With a busy morning with my Mum and lunch made by her inside us, we set off for London. At 82 she can still cook and our beef casserole had been filling and delicious. After a fair morning, the weather had become unsettled and rain punctuated our journey. A break in the cloud illuminated very well the joyous stag at the entrance to University of Surrey in Guildford. I had left the A3 temporarily to photograph it. At BP Ripley the rain was both heavy and protracted enough to hinder our shuffles to and from the car for coffee. No-one in their right mind would pay for fuel there. My Tesco 5p/litre voucher had helped with that earlier in the day.
Our passage through the invisible but expensive Congestion Charge boundary was remarkably smooth and we were soon settled in to our suite at the County Hall Marriott. I imagine the unobstructed views of the Houses of Parliament might excite a visitor to the UK but I was able to take them in my stride. From a third floor window I was able to observe the dusk-lit rain bombarding commuter and tourist alike. It fell too on two attractive but unfortunate Chinese wedding couples who braved the inclement conditions to have some of their photographs taken with the HoP as a background.
In the persistent but now less heavy rain, we strode briskly across Westminster Bridge to the underground to start a mildly convoluted journey we might have walked in kinder conditions. This brought us to Piccadilly Circus and the erratic streets of that area to lead us to our Dean Street destination. Jazz at Pizza Express is a bit of an event and has been now for around 40 years. At the risk of sacrilege, I would suggest the atmosphere was better than Ronnie Scott's. On my limited experience so far, I wonder if anywhere makes me happier than a jazz club.
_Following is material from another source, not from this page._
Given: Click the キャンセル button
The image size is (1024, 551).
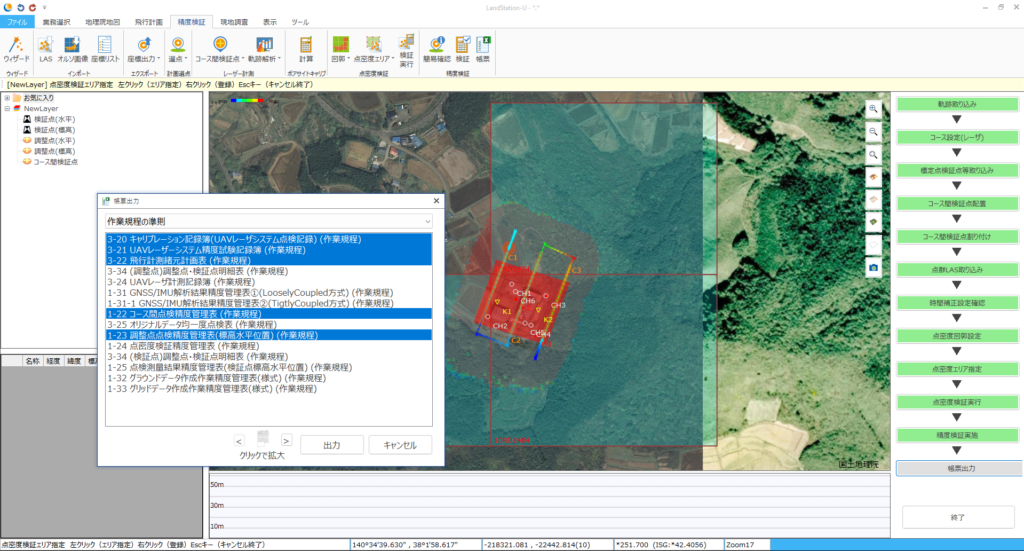Looking at the screenshot, I should (x=400, y=444).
I do get similar feelings at transport events and venues but here I was transported into a world far away from the Tuesday commute above us.
I do not normally expect my pasta to be crispy - several pieces were visibly scorched - and I was about to comment as my ire was already fuelled by the downstairs prices which, we had already been informed whilst waiting, were 'different' to the upstairs prices. I will not be offering prizes for guessing the nature of the difference. However, the crispy bits added something to an already good dish of pollo pesto pasta. Whilst the garlic bread with cheese was prosaic Pizza Express fare, the salad of rocket and Grana Padano was excellent. My stomach and brain were now ready for the music.
The musicians, Janette Mason (pianist/musical director), Simon Little (bass) and Paul Robinson (drums and founder member of Art of Noise), were brilliant and that it is an inadequate adjective. Difficult to say then what that makes Lea DeLaria. Singing in her Wall2Wall series the David Bowie songbook, she had, with her collaborators, come up with unbelievably wonderful jazz arrrangements of some of Bowie's (early) best. After an instrumental intro this extraordinary woman, extraordinary I should say in so many ways, bounced and barged onto stage for a memorable performance punctuated with wit worth of Stephen Fry. We heard 'TVC15' as you could never imagine it. Then 'Let's Dance' and 'Starman' before guest Ian Shaw applied his vocal gymnastics and considerable range to 'Man Who Sold The World' with a sly couple of bars of 'Laughing Gnome' before making me cry with 'Life on Mars?'. 'Fame' and 'Suffragette City' were duets to sandwich 'Jean Genie' and 'Space Oddity'. With 'Suffragette' the closer in the main set, the pair returned to stage for a remarkable improvisation in 12 bar blues on a theme of David Bowie with little flavours of 'Heroes' and 'Ziggy'.
A first sight of Lea DeLaria is, frankly, pretty scary and I did not know what to expect. It takes little time though to warm to her personality and considerable talents. She swiftly engages an audience both vocally and verbally. Her aside on her spectacles was relevantly funny to me. After the performance I spoke to all the performers and, whilst Ian Shaw was considerably more reserved than on stage, Ms DeLaria seemed only to have begun to draw on her energy reserves. It was a great evening.